Decision Date02 July 1907
Citation152 Ala. 147,44 So. 658
PartiesSOUTHERN RY. CO. v. CUNNINGHAM.
CourtAlabama Supreme Court

Appeal from Circuit Court, Madison County; S. S. Pleasants, Special Judge.

Action by O. T. Cunningham against the Southern Railway Company. From a judgment for plaintiff, defendant appeals. Affirmed.

Dowdell J., dissenting.

The nature and character of the action and the facts upon which the opinion is rested sufficiently appear therein. The defendant excepted to the following portion of the oral charge to the court: "(1) The defendant, under the law if you find that plaintiff was a passenger, was bound to exercise the strictest vigilance and the highest degree of care in receiving him as a passenger, conveying him to his destination, and setting him down safely, that the means of conveyance employed and the circumstances would permit. (2) And I charge you, in this connection, that if you should find from the evidence that plaintiff was entitled to recover, and that his earning capacity was totally destroyed, in ascertaining what sum you will allow him for future disability, you may take into consideration the mortality tables which have been offered in evidence as showing what his life expectancy is, and allow him to such future disability such a sum as, put at interest, will produce, by adding to it a part of the principal each year, an amount equivalent to his earning capacity each year during his life expectancy and consume the principal at the end of his life expectancy." Charge B was refused to defendant, and is as follows: "If the jury believe from the evidence that there was no negligence on the part of defendant or its employés in the operation of the trains which collided, and said collision was caused by the parting of one of said trains through no defect in the appliances thereof, and that those in charge of said train promptly and properly used all means known to skillful trainmen to prevent the accident they must find for the defendant." There was judgment for plaintiff, and defendant appeals.

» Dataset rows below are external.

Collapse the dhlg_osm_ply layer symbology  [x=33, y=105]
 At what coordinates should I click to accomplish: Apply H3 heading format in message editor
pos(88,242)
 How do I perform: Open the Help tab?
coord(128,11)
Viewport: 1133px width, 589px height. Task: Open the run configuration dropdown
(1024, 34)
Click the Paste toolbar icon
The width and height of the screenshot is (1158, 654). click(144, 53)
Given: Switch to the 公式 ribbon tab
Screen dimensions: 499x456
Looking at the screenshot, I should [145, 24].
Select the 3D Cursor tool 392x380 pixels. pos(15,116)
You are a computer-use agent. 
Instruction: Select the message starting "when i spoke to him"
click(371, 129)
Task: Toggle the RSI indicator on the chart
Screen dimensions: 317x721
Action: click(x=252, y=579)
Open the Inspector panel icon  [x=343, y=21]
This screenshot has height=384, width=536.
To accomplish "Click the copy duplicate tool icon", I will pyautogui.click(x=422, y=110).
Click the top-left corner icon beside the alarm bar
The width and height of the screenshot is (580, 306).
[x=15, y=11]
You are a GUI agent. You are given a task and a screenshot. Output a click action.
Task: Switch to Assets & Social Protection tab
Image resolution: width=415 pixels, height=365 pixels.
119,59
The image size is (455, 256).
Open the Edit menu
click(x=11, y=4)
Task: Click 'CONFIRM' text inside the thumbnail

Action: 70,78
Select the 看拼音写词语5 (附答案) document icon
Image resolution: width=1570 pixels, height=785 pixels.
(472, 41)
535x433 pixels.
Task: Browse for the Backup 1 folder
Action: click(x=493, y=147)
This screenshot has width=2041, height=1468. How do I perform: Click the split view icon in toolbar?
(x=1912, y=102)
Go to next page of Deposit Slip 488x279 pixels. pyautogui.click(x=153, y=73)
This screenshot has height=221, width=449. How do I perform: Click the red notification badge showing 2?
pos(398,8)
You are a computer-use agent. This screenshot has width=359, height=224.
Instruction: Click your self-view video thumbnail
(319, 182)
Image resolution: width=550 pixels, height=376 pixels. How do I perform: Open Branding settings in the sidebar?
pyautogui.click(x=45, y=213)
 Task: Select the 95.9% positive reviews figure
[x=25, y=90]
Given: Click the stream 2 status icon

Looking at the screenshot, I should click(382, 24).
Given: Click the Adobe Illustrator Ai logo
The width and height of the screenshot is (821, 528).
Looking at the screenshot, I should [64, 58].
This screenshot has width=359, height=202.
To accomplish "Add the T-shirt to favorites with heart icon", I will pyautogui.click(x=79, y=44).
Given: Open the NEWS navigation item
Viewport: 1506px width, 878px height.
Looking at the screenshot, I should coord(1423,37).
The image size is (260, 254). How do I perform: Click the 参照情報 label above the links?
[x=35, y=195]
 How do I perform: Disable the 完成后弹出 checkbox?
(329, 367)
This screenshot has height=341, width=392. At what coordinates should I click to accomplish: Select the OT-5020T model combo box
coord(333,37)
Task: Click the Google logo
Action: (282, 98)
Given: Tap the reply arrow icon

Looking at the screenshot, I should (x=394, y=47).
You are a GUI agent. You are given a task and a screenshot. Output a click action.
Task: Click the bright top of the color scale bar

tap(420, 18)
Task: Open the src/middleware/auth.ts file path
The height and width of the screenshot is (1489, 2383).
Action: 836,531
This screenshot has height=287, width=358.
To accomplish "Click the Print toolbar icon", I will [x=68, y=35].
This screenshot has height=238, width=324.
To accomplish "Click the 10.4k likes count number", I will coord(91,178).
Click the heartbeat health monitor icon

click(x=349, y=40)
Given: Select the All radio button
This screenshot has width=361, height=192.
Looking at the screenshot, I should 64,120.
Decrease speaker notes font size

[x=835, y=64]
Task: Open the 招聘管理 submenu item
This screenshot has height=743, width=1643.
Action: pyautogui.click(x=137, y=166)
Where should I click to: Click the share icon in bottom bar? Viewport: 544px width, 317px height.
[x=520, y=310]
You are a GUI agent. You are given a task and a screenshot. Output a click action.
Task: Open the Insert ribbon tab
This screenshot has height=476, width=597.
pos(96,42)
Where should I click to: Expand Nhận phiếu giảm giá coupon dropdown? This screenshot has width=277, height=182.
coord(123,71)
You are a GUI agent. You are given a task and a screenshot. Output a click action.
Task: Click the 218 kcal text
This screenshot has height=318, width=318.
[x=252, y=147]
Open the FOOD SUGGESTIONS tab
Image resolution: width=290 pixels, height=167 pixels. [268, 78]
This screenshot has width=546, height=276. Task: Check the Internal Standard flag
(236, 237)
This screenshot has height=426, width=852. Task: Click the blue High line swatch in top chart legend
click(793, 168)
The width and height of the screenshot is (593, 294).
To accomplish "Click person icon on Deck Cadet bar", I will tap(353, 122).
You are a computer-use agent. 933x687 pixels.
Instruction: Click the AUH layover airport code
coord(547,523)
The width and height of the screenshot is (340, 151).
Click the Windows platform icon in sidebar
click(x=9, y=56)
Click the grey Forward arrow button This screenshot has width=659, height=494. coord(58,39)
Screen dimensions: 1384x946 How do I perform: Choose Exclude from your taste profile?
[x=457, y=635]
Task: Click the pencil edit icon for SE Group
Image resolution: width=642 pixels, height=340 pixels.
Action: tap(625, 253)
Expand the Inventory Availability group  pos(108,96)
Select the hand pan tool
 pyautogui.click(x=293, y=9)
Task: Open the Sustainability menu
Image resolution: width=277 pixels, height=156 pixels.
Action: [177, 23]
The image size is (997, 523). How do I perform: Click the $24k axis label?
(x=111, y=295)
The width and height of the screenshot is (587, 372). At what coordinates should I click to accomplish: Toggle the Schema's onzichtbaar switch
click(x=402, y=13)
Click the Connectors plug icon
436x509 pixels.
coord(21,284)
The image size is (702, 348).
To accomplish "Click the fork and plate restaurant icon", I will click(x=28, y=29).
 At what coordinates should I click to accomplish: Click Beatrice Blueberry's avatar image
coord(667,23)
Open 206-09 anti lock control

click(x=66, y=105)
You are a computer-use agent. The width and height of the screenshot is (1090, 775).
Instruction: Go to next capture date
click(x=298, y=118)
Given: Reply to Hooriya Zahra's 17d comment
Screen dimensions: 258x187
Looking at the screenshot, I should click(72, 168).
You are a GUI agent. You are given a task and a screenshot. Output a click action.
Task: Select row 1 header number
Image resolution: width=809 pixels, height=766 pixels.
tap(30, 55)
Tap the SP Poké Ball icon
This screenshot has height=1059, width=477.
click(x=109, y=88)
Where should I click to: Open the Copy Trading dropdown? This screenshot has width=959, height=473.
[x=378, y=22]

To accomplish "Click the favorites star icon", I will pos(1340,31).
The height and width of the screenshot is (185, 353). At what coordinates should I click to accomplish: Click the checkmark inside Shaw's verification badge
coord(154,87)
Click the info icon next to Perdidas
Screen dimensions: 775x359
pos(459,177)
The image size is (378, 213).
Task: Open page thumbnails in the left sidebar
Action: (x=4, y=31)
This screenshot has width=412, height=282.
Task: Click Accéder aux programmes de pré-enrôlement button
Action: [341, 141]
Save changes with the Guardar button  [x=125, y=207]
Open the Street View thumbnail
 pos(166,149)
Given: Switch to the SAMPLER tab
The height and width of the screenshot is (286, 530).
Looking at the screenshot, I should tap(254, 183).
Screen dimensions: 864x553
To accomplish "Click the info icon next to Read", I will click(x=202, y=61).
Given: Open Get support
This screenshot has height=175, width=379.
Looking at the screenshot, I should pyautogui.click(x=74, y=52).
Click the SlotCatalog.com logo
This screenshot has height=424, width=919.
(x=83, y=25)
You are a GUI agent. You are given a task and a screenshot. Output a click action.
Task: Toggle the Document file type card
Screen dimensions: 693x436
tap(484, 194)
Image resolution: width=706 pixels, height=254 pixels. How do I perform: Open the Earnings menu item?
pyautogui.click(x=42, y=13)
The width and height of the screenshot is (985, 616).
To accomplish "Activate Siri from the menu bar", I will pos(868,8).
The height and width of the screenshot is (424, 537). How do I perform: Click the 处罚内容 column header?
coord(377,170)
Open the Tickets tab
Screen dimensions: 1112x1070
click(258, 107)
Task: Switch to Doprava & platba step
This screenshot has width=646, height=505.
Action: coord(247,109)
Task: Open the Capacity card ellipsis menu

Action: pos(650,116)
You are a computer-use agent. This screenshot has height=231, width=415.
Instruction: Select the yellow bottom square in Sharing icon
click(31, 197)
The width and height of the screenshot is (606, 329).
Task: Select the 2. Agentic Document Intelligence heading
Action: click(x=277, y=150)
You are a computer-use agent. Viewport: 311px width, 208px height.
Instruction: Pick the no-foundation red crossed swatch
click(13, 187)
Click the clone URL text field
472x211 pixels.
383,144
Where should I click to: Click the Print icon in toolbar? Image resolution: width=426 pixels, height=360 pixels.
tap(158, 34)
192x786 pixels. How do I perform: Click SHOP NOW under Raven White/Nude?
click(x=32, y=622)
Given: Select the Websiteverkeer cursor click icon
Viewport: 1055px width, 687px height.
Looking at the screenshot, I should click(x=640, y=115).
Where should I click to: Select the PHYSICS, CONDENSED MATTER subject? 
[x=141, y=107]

Humes &amp Speake, for appellant.

J. F. Stallings, for appellee.

TYSON C.J.

The complaint originally contained two counts. It was sought by each of them to recover damages for personal injuries suffered by plaintiff, caused by the negligence of the defendant while he was a passenger upon one of its cars. In each it is alleged that the injury occurred on, to wit, the 3d day of March, 1903, near Huntsville, in Madison county, in this state. In the first the character of the injuries inflicted is described in no other way than by the word "personal." In the second it is alleged that plaintiff received personal injuries by having his "back severely sprained and bruised, and his legs, hips, and arms bruised and otherwise injured." More than one year after the filing of the complaint, and, of course, after the cause of action arose, the plaintiff was permitted to amend his complaint by adding a third count. The only material differences between this count and the second may be stated to be these: In this one the time of the occurrence of the alleged injury is alleged to have been on the 23d day of March, 1903, and the injuries are alleged to be permanent, and damages for mental pain and expense for medicine and medical attention in the effort to heal and cure the injuries are claimed. The amendment was objected to by defendant, and the plea of the statute of limitations of one year was interposed as a defense to the added count. It is insisted that defendant should have been allowed the benefit of this defense, because the added count was a departure from the cause of action set up in the first and second counts; in short, that it introduced a new cause of action or claim. We do not think so. We regard the amended count as merely curing a defective description of the cause of action as laid in the two original counts, and therefore related back to the commencement of the suit. Hess v. Birmingham Ry., L. & P. Co. (Ala.) 42 So. 595; Chambers v. Talladega Real Estate & Loan Association, 126 Ala. 296, 28 So. 636; Manchester Fire Assurance Co. v. Feibelman, 118 Ala. 308, 23 So. 759. If it be true, as contended by appellant, and which we regard as correct, that the date averred in the first and second counts was material, then no recovery was or could have been had upon them, and the overruling of the demurrer to them, if error, was clearly innocuous. Going v. Ala. Steel & Wire Co., 141 Ala. 537, 37 So. 784.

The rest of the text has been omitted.